> DATA
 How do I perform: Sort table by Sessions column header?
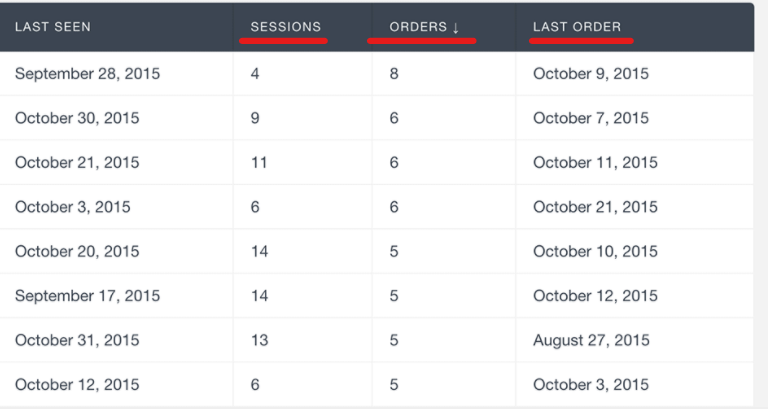tap(286, 27)
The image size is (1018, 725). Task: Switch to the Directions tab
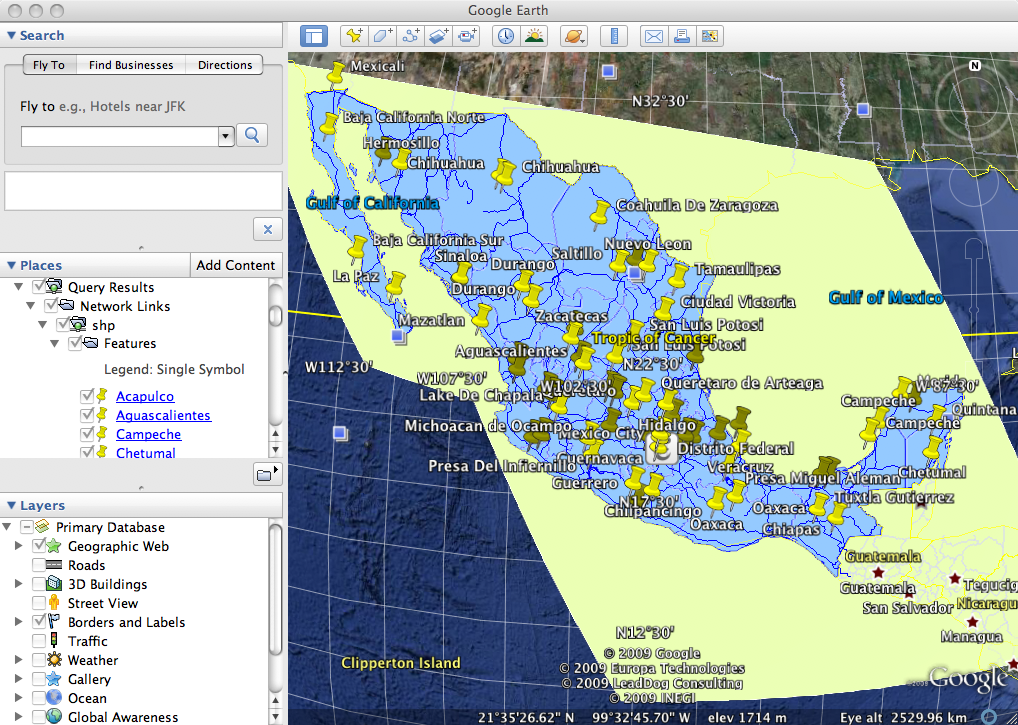225,65
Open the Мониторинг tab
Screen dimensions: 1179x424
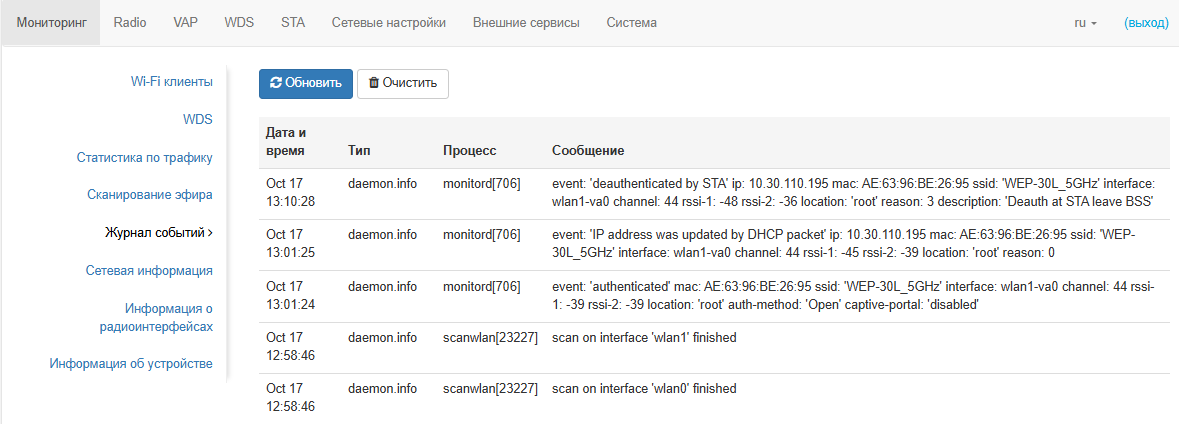(x=51, y=23)
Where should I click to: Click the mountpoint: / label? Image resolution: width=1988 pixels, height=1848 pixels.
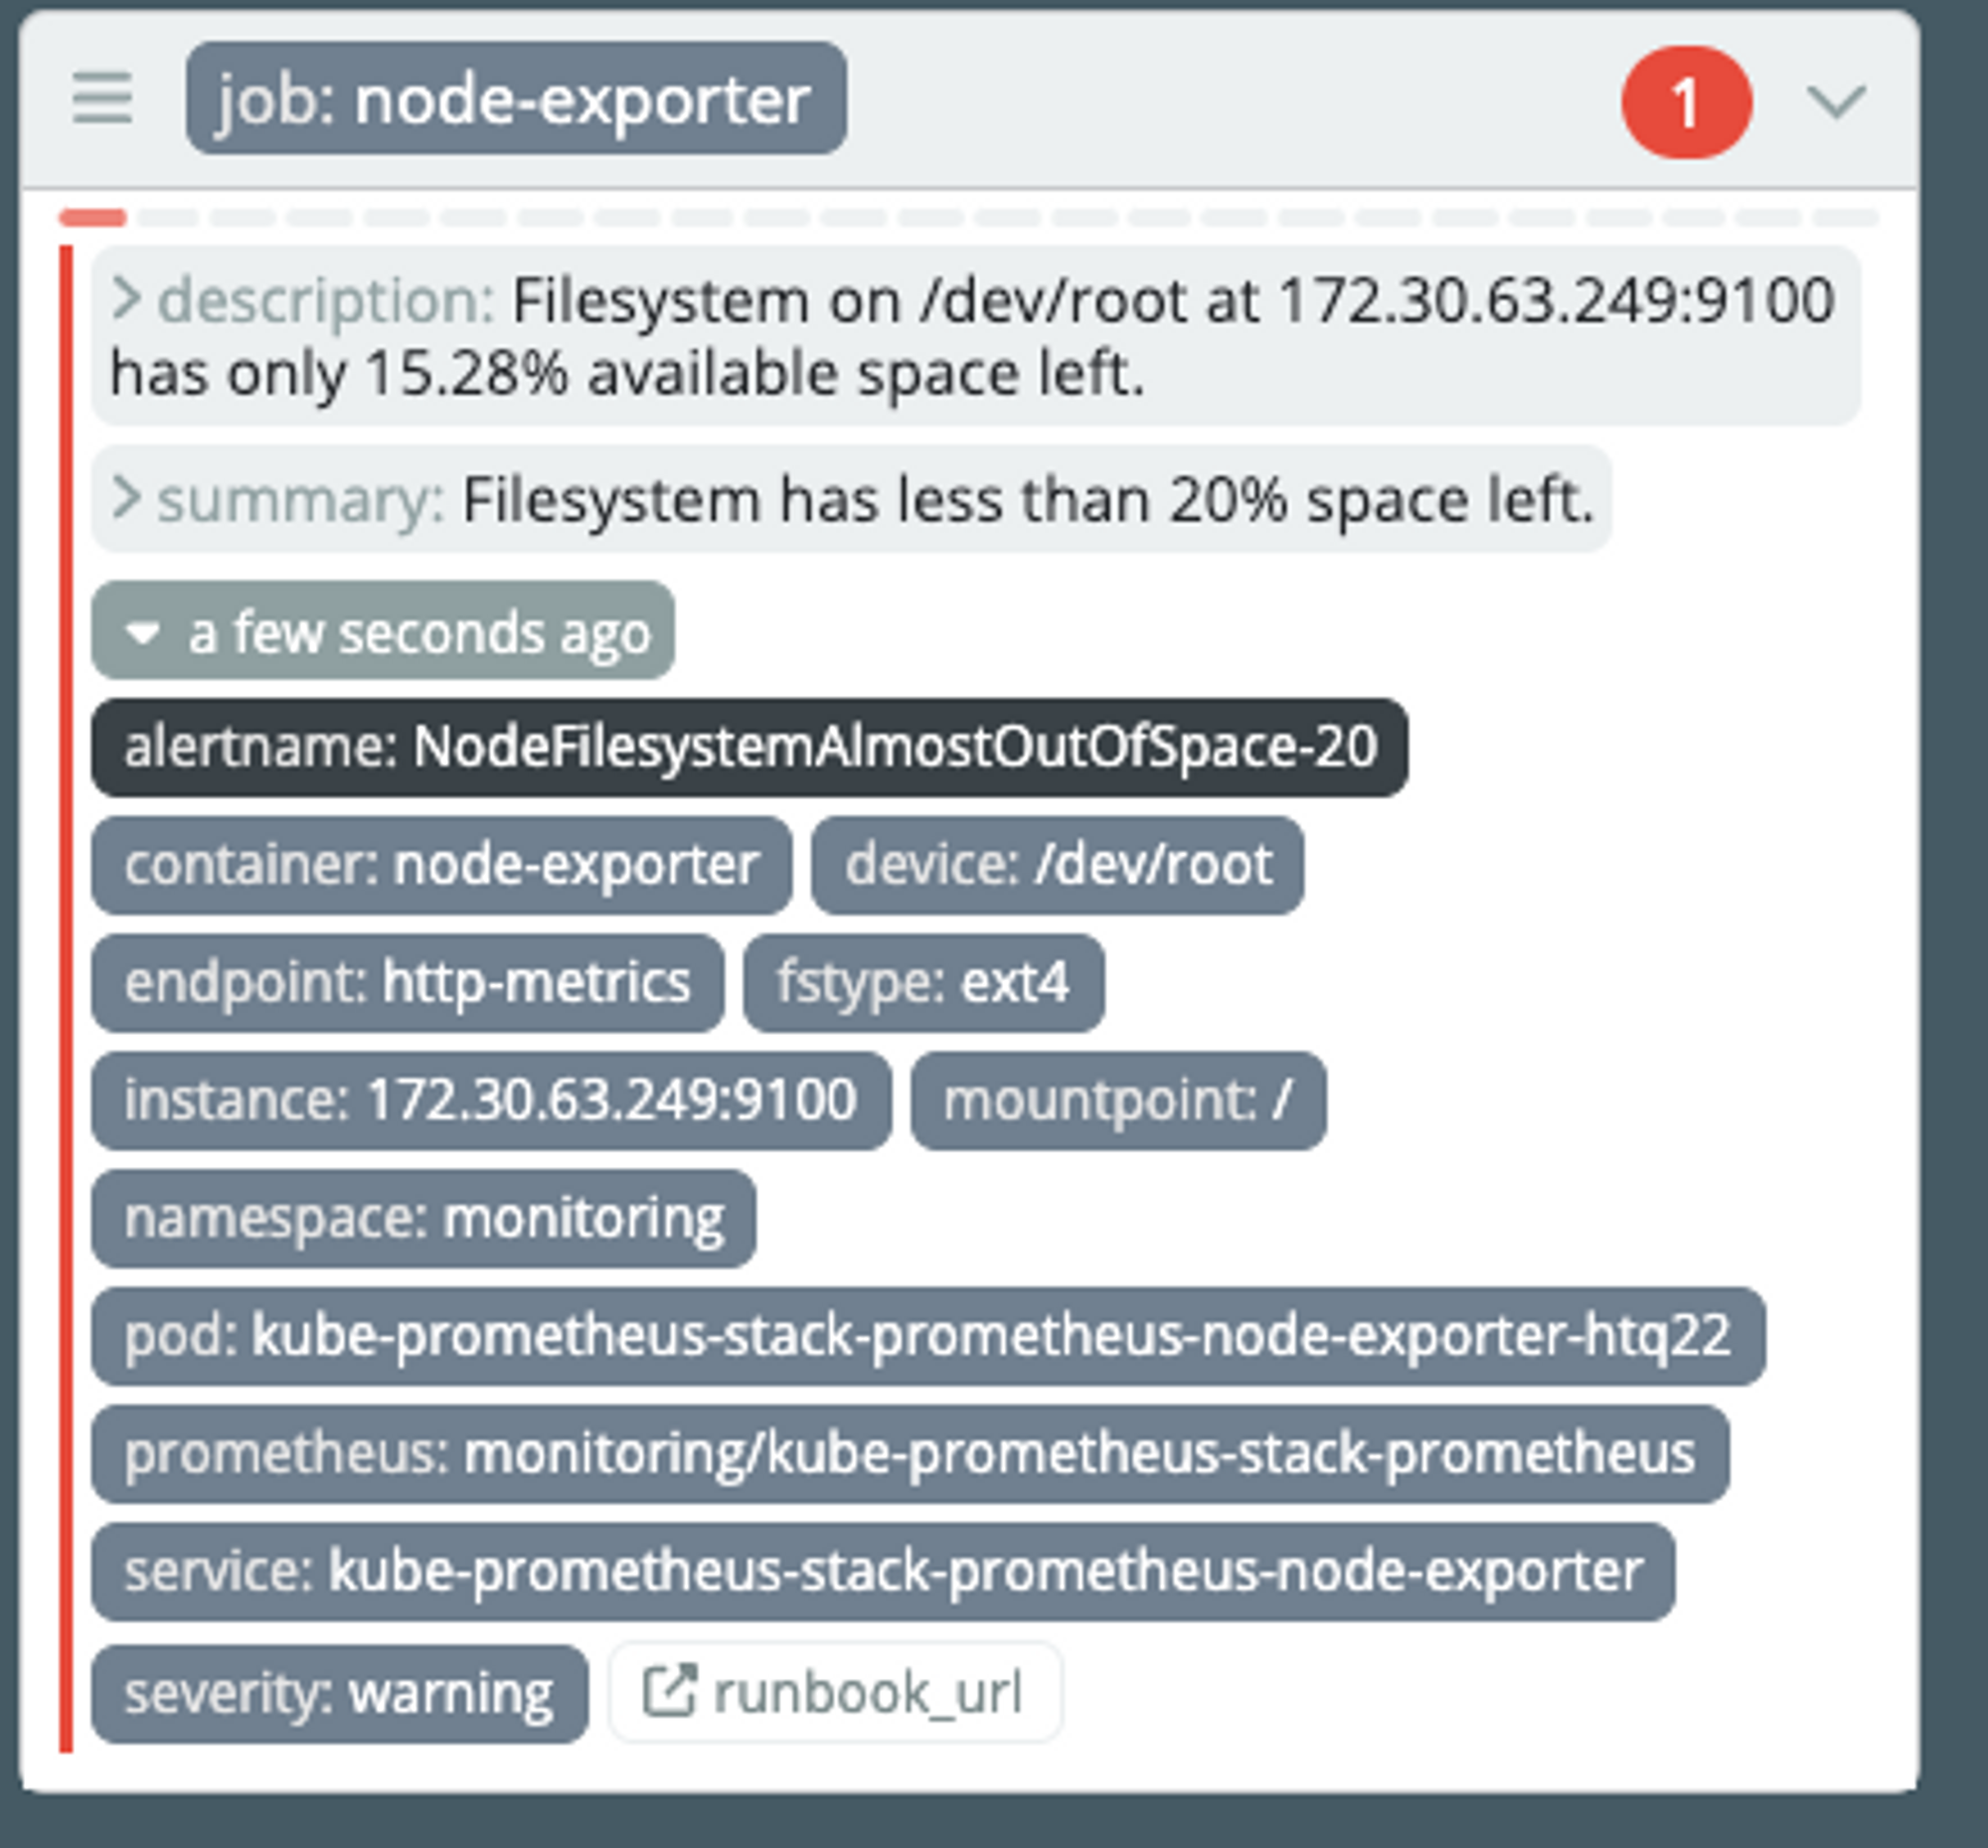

> EXERCISE BRIEF
Your answer should reproduce every line of the data verbatim and include no images.

> EXERCISE RESPONSE
 How do I perform: Sort table by Sessions column header?
tap(286, 27)
The image size is (1018, 725). Task: Switch to the Directions tab
225,65
Open the Мониторинг tab
Screen dimensions: 1179x424
(x=51, y=23)
Where should I click to: Click the mountpoint: / label? Image resolution: width=1988 pixels, height=1848 pixels.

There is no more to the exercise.